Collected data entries
BEGIN
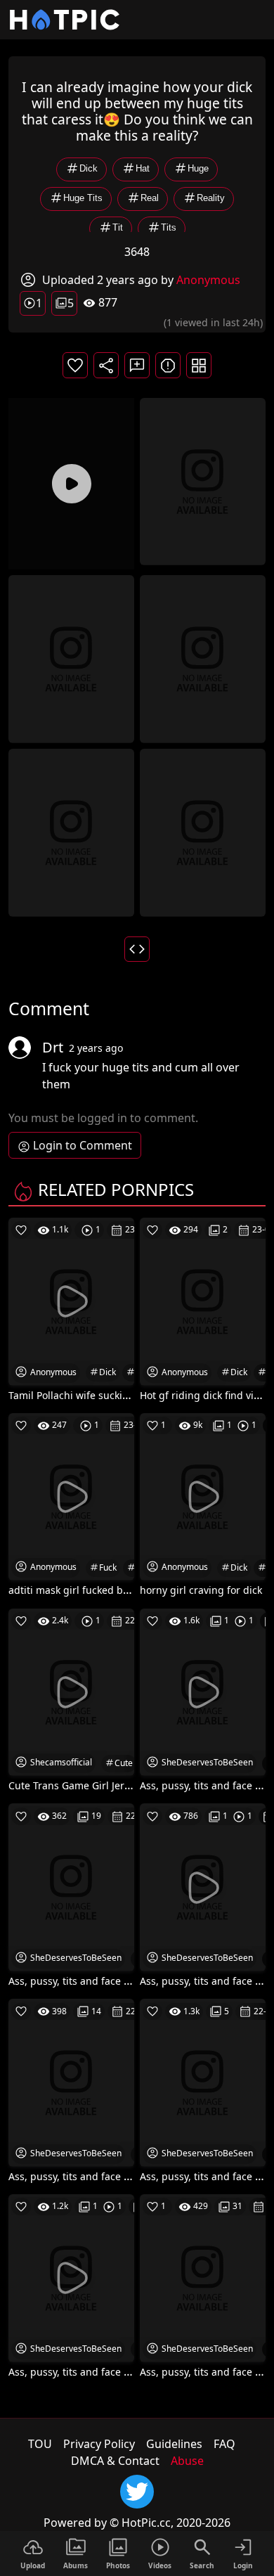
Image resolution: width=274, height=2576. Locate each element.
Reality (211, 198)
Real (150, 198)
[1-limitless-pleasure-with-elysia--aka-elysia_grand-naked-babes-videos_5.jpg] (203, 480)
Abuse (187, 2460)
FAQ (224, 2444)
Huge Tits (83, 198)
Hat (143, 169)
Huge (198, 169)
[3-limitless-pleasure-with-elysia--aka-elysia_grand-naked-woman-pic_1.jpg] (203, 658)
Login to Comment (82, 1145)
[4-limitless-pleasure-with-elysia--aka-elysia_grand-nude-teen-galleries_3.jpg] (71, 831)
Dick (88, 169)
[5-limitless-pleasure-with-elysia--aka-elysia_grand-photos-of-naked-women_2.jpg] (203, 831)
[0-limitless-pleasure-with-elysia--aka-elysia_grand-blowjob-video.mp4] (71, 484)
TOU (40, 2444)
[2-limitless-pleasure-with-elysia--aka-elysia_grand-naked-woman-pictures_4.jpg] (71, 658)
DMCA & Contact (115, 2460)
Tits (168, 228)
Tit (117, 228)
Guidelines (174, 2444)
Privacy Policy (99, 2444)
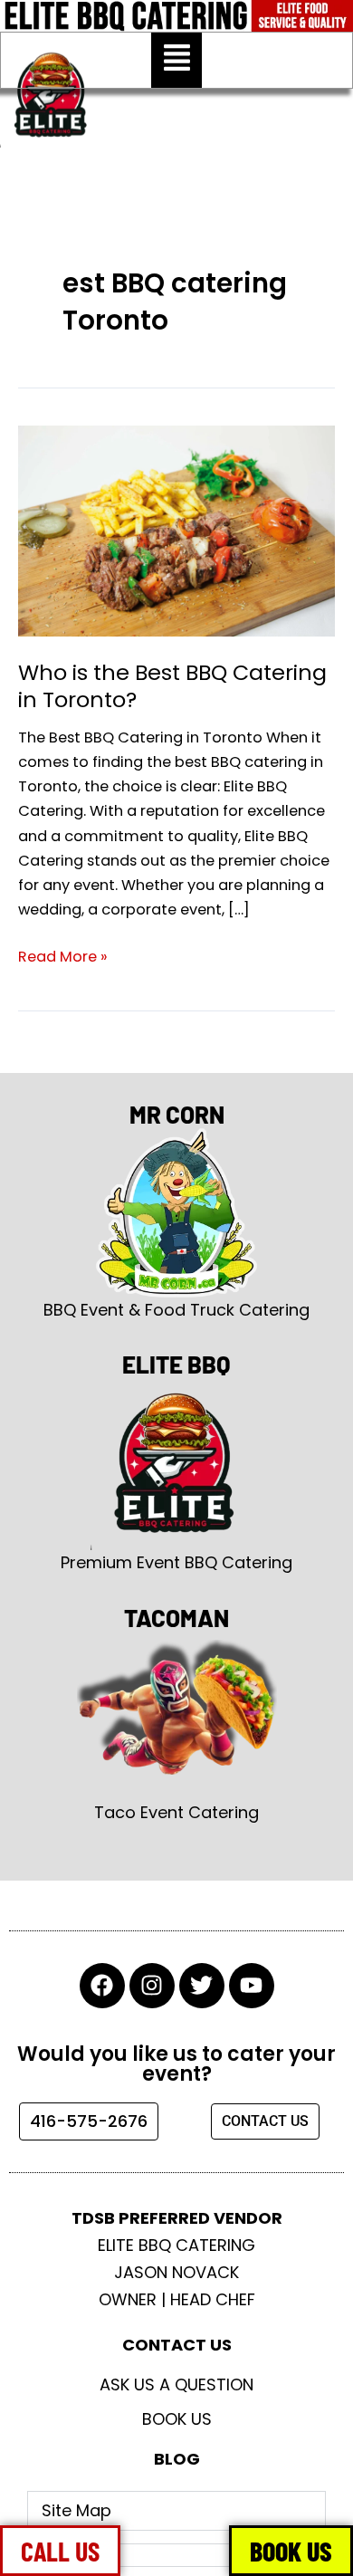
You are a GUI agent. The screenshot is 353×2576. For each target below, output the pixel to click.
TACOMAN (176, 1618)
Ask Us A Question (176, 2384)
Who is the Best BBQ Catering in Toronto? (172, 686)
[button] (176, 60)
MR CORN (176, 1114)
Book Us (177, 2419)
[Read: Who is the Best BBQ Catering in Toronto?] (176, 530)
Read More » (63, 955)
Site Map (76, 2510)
END
## Problem
Wherever a line of the entries holds the string "each", copy that line.

## Written response
Image resolution: width=274, height=2576. Locate each element.
You are a GUI agent. The screenshot is 353×2576. For each target below, output the pixel to click.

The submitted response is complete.